Does memory handling violate the Single Responsibility Principle?


SRP : There should never be more than one reason for a class to change

If I have a class A whose responsibility is performing taskA. Does the memory handling inside class A violate the SRP? If so, Is it acceptable? What solutions do we have?

Note: Using delete or a std smart_ptr is the same, it is still a sort of memory handling (e.g. : We might want to change unique_ptr auto_ptr, etc...).

Here is how I thought one could deal with it. I don't find it good enough because MemoryHandler has to change for two reasons: if A needs more attributes or if we want another way of handling memory.

Note about the examples: Normally you would have a lot of methods (member functions) and multiple attributes (member variables).
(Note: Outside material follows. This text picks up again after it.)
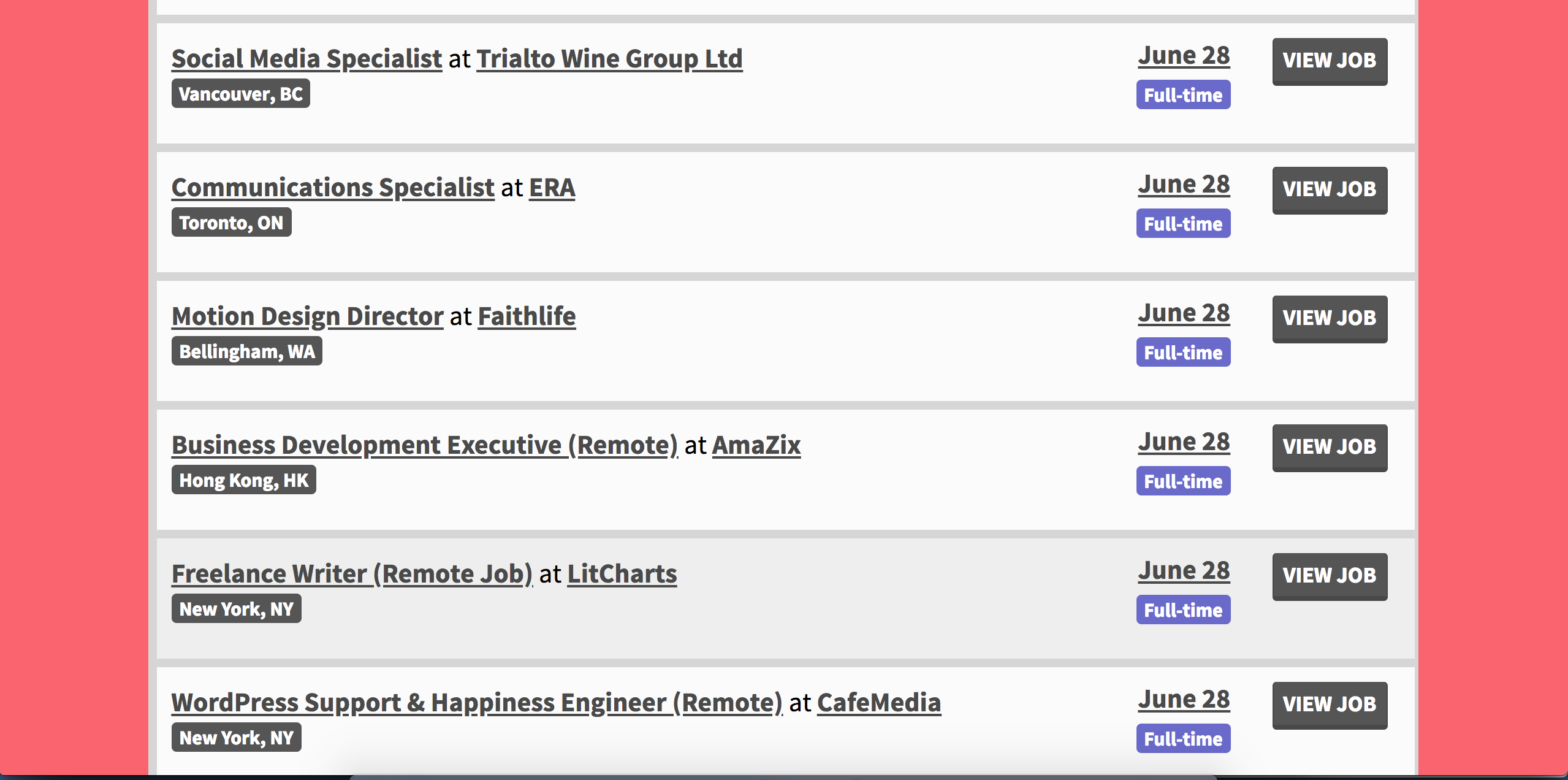This screenshot has width=1568, height=780.
Task: Click the Hong Kong, HK location label
Action: 243,480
We may suppose owned_ptr is a functor (an algorithm / pattern strategy) or anything else needed by class A and task A.

Example 1 (cpp):

class A {
   Object* owned_ptr;

public:
   taskA() { ... }
   ~A() { delete owned_ptr; }
};

Example 2 (cpp):

class MemoryHandler {
   Object* owned_ptr;
public :
   Object* object() { return owned_ptr; }
   ~MemoryHandler() { delete owned_ptr; }
};

class A {
   MemoryHandler data;

public:
   taskA() { ... }
   ~A() { }
};

Solution

  • Pragmatically, the memory handling in your example does not violate the SRP. You're following a standard approach to memory handling in your environment, which is not really adding a separate responsibility. You wouldn't say, for example, that instantiating objects was a separate responsibility, and your case isn't all that different.

    (If you'd written your own allocator and your class was full of both low-level memory-management code and higher-level domain code, that would be a different story.)